Услышав мой вопрос, молодой человек, которого все называли Поэтом, встал и сердито процедил сквозь зубы:
— Шутить о правительстве теперь преступление. Больше не до шуток.
— Ты серьезно? — спросил я.
— Они — серьезно, — сказал он.
У нас было ощущение, что мы стоим на ладони великана, который может сжать кулак и раздавить нас, когда захочет. Мы вдруг поняли, что любого из нас можно обвинить в том, что мы делали всегда и продолжаем делать, что нас могут забрать утром за шутку, за одно слово. Все были напуганы необъятностью возникшей угрозы. Мы молча разбрелись кто куда, я направился к парковке, где оставил машину.
Это происшествие разбередило мои тревоги. Эмоции, столь же сильные, сколь незнакомые, наслоились друг на друга и при малейшем толчке захлестывали меня, не вмещались во мне и пытались разорвать меня на части, как стая диких животных. Но больнее всего были вопросы о мадам Хаят.
Почему она прогнала меня? Что я сделал не так? Устала от меня? Встречается с кем-то еще?
Этот последний вопрос особенно меня напряг, никакие другие эмоции или мысли не могли перебить его болезненность. Я одержимо, до спазмов, до паралича хотел знать, где она, как будто если бы кто-то сказал мне: «Она сейчас там и там», это напряжение отступило бы, я бы смог разместить ее в своем воображаемом пространстве и расслабиться. Когда я не мог определить ее местоположение в пространстве, она ускользала, исчезала в таинственном облаке, время от времени появлялась оттуда обнаженной, смеялась, а затем снова сливалась с туманом. Эта неизвестность была воспаленным чревом безумного воображения, рождающим бесплодные сомнения.

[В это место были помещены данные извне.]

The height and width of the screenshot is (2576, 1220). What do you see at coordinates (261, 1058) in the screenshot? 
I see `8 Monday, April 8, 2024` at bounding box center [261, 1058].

Не иметь возможности достучаться до нее по своему желанию означало испытывать безмерное отчаяние ревности, иногда прикрытое маской тревожной заботы: я боялся, что с ней что-нибудь случится, что она умрет, более того — что ее убьют в одном из ее дерзких загулов. Вскормленные неизвестностью, пропитанные мраком, изувеченные плоды моего воображения росли и душили меня. Бывали и такие моменты опустошенности и изнеможения, что пропадали все эмоции. В такие минуты я чувствовал безмятежную усталость. Я не знал, как со всем этим справляться. Меня никогда этому не учили. Со временем я привыкну к этим кризисам, как к хронической болезни: страдание никуда не денется, но я смогу отдалять приливы этой боли. До того последнего рокового момента я всегда мог найти ее после того, как терял, и этого хватало, чтобы успокоить мое смятение.
Я сел в машину. Это была хорошая маленькая машина. Мне нравилось ее иметь, хоть она и не принадлежала мне. Мой отец со странным упрямством всегда отказывался купить мне автомобиль. «Мужчина покупает машину, когда начинает обеспечивать себя», — говорил он, но я полагаю, что его преследовал навязчивый страх автомобильной аварии, одной из тех, в которых гибнут дети богачей, и даже вмешательство моей матери не заставило его изменить мнение. Когда я был богат, я никогда не ездил в школу на машине, теперь, когда я стал беден, я ездил за рулем. Несмотря на холодную погоду, я открыл окно и положил руку на дверцу.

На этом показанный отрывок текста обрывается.